Erdoğan’ın uzun dönemli hesapları

AB’nin 17 Aralık zirvesinde tam üyelik müzakerelerinin başlaması için beklenen kararın çıkmasının Türk iç politikasında önemli sonuçlar yaratması kaçınılmazdır.

Başbakan Recep Tayyip Erdoğan, kamuoyuna zafer olarak takdim edebileceği bir sonuç aldığı takdirde siyasi konumunu tahkim edecek ve muhtemelen bu yeni konumunu belli siyasi kazanımlara tahvil etmek isteyecektir.

Erdoğan’ın kendisine koyacağı hedefler, köklü bir anayasa değişikliğine kadar uzanabilir mi?

Örneğin, yarı başkanlık sistemine geçişi öngören, Anayasa Mahkemesi üyelerinin TBMM tarafından seçilmesi esasını getiren, YAŞ kararlarını yargı denetimine açan, hatta kamu alanında türban serbestisine yeşil ışık yakan türden hassas değişikliklere kalkışabilir mi?

BÜTÜN YOLLAR REFERANDUMA ÇIKIYOR

AKP, son iki yıl içinde AB sürecinde gerçekleştirilen anayasa değişikliklerinin tümünde TBMM’de CHP’nin tam desteğini alabilmişti.

Ancak siyasal sistemin yapısını, rejimin dengelerini yeniden biçimlendiren kategorideki anayasa değişikliklerinde hükümet CHP’nin muhalefetiyle karşılaşacaktır.

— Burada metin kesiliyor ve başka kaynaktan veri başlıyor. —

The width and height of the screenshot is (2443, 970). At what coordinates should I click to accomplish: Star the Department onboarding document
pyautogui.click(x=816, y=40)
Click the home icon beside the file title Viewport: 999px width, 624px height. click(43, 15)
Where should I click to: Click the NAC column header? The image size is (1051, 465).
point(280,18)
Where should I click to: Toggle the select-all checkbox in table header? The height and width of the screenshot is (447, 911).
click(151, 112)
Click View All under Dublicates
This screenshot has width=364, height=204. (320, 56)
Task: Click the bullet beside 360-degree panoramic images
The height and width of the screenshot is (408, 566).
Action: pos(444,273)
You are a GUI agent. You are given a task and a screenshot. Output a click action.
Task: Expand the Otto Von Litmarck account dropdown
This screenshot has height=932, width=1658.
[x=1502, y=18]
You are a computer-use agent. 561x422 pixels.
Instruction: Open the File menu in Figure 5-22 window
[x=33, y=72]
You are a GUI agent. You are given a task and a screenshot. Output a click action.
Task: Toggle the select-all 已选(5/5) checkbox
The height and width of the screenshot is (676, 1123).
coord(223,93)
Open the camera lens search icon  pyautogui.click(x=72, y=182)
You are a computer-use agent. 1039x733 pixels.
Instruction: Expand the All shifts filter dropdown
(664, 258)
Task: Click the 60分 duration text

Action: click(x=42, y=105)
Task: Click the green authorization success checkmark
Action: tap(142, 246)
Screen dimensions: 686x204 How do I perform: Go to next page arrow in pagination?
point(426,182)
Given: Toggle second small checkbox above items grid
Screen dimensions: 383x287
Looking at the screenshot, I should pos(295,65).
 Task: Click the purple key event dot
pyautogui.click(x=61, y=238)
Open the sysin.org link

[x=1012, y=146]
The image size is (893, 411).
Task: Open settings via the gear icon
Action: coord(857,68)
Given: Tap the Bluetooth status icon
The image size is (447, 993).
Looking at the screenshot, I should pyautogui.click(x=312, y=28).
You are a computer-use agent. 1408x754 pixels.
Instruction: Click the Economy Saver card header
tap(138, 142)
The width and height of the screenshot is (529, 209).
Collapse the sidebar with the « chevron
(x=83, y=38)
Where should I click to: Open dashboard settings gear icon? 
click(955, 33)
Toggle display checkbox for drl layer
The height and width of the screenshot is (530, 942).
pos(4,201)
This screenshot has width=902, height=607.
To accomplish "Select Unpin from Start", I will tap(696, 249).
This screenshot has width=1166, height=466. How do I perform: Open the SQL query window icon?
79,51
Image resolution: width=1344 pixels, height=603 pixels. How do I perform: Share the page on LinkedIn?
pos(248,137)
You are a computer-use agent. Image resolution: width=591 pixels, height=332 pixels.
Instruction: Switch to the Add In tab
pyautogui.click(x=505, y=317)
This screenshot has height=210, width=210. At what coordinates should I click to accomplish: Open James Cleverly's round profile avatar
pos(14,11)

Bunun pratik sonucu, AKP’nin bu denemeye kalkıştığında yalnızca TBMM’deki kendi grubuna dayanacak olmasıdır.

Anayasa değişikliğinin referanduma gitmeden TBMM’den geçebilmesi için en az 367 milletvekilinin oyunu alması şart. Oylamada 330-367 aralığı, değişikliği otomatik olarak referanduma götürüyor.

AKP’nin bugün itibarıyla milletvekili sayısı 368. TBMM Başkanı’nın oy kullanmadığı dikkate alındığında, referandumsuz anayasa değişikliği tam bıçak sırtında duruyor.

Hükümet partisinin tek kişilik fire vermesi bile bütün hesaplarını altüst edebilir.

Hükümetin 367 sayısını yakaladığı bir senaryoda ise bu kez Cumhurbaşkanı’nın anayasa değişikliğini referanduma götürme yetkisi bulunuyor.

Yani, bütün yollar bir şekilde halk oylamasına çıkıyor.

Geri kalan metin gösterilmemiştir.